## Required task
Please reproduce verbatim the lines of the items below, from the line holding "You are a computer-use agent. Screen dimensions: 895x476" through the line holding "point(236,22)", both included.

## Record excerpts
###
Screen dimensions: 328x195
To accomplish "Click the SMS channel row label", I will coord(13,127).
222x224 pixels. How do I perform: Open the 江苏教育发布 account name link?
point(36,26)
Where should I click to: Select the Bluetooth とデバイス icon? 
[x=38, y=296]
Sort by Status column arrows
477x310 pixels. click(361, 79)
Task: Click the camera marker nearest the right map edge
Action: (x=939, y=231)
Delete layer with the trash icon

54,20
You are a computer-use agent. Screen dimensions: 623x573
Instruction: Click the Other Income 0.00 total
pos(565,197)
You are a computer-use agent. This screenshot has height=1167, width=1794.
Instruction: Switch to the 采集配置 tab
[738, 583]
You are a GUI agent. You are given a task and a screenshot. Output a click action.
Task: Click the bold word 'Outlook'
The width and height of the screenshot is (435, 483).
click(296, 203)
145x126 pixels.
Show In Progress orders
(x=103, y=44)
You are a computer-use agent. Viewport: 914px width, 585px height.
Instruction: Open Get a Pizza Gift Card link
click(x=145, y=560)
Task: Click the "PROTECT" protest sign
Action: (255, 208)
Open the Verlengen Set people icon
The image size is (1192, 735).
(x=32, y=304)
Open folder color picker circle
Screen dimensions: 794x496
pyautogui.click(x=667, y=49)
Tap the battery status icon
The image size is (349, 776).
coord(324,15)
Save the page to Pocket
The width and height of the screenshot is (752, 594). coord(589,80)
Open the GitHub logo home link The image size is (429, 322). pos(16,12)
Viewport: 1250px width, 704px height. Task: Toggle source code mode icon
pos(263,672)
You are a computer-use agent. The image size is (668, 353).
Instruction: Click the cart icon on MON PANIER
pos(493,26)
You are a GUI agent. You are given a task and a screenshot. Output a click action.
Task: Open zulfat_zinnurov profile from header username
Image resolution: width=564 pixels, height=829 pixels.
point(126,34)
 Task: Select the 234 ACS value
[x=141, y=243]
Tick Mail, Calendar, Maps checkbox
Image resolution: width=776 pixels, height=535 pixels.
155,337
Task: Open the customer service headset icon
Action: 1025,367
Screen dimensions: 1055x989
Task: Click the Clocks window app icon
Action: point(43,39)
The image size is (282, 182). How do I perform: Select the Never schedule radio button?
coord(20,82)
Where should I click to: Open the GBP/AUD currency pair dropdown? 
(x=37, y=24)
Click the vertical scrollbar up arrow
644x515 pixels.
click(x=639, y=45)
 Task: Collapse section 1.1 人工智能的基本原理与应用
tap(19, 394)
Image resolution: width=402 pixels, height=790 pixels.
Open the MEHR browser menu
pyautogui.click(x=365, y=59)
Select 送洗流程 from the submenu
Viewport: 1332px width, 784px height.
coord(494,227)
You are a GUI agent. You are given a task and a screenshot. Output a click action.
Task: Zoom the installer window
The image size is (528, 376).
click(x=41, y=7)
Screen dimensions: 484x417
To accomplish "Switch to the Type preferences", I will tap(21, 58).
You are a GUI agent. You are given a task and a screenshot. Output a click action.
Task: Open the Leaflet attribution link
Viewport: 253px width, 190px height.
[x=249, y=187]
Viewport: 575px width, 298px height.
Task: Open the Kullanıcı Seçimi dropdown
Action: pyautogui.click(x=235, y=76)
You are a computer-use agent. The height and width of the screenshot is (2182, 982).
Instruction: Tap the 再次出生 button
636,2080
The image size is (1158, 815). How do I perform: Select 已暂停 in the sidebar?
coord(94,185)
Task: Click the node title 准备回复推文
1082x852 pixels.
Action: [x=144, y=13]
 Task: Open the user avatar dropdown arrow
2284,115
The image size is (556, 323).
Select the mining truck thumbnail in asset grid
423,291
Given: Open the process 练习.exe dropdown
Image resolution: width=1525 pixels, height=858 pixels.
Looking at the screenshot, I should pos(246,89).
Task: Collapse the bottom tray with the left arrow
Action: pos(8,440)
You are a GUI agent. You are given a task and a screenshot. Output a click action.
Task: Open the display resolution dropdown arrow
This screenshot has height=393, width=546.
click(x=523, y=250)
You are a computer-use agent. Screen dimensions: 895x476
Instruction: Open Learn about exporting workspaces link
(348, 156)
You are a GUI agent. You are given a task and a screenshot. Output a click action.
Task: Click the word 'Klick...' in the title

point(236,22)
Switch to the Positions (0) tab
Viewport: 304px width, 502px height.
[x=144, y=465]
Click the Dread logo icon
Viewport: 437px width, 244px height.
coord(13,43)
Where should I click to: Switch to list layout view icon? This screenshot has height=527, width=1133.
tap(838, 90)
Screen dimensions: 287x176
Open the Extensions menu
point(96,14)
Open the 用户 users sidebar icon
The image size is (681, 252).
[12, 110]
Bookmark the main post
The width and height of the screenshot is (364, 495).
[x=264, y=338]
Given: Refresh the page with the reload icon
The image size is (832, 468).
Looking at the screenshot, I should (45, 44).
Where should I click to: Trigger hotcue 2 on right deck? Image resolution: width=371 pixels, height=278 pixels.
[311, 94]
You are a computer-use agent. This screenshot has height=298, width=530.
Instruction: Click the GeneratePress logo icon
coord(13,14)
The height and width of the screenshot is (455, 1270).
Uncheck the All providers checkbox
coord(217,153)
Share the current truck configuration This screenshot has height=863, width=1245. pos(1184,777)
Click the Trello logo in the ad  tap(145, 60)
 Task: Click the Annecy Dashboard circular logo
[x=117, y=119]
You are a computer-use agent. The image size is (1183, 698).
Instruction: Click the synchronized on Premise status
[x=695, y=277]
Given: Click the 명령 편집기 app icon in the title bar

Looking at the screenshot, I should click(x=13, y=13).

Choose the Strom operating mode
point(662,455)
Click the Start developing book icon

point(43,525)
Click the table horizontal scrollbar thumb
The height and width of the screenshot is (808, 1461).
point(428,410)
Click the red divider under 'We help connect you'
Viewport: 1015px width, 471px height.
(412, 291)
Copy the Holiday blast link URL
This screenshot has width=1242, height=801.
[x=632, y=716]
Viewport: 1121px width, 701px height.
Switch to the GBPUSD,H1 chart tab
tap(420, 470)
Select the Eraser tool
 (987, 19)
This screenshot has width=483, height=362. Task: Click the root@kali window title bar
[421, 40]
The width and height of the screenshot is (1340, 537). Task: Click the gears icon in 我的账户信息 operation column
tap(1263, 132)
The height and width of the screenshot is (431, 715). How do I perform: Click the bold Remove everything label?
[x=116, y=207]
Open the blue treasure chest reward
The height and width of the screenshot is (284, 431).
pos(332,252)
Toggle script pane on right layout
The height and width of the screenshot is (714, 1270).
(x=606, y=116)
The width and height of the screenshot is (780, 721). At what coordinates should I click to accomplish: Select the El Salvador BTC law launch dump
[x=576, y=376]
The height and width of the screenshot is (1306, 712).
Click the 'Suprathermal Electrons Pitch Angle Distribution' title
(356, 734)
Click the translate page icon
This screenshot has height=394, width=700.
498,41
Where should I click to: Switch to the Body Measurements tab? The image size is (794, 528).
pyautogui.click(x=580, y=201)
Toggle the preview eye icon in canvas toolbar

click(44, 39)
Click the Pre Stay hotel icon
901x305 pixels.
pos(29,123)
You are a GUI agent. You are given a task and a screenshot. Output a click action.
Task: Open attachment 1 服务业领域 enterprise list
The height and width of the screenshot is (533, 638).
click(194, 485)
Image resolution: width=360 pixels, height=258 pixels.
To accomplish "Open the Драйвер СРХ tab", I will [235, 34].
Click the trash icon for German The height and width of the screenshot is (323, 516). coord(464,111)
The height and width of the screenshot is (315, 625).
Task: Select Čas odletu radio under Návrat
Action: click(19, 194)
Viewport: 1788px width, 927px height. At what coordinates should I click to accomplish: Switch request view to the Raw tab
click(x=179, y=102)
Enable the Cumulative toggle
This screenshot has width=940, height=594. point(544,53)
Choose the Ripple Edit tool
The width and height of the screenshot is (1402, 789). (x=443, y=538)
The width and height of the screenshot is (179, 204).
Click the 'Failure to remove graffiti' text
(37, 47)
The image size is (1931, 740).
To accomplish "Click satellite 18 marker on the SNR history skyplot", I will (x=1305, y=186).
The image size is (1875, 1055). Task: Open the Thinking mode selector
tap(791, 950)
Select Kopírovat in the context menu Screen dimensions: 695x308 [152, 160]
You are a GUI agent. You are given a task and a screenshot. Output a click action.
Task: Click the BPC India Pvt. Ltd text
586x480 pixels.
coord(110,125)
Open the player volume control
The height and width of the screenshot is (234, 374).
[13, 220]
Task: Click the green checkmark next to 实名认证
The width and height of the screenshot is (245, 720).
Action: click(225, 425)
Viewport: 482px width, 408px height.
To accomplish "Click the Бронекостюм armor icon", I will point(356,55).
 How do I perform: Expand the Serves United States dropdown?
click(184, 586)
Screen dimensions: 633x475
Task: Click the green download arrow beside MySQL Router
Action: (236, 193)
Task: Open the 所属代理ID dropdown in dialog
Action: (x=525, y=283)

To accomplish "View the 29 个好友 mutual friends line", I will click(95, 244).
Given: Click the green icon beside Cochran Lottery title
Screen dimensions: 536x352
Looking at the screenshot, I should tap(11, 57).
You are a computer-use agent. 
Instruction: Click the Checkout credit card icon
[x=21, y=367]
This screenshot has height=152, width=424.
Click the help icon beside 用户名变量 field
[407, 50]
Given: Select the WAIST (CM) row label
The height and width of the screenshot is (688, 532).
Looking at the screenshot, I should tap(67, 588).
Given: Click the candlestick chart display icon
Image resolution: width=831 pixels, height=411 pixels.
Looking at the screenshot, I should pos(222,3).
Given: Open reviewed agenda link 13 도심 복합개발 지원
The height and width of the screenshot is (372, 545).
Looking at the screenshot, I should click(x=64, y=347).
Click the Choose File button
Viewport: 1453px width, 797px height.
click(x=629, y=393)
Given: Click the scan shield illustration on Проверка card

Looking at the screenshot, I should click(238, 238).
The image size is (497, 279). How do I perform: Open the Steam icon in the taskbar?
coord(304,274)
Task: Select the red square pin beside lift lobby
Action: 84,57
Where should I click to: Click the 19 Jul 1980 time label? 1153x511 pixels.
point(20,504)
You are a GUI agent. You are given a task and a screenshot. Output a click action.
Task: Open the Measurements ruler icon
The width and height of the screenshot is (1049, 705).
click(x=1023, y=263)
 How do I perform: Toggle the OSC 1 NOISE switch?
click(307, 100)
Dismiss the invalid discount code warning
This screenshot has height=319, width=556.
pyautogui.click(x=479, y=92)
###
## Answer to the exercise
You are a computer-use agent. Screen dimensions: 895x476
Instruction: Open Learn about exporting workspaces link
(348, 156)
You are a GUI agent. You are given a task and a screenshot. Output a click action.
Task: Click the word 'Klick...' in the title

point(236,22)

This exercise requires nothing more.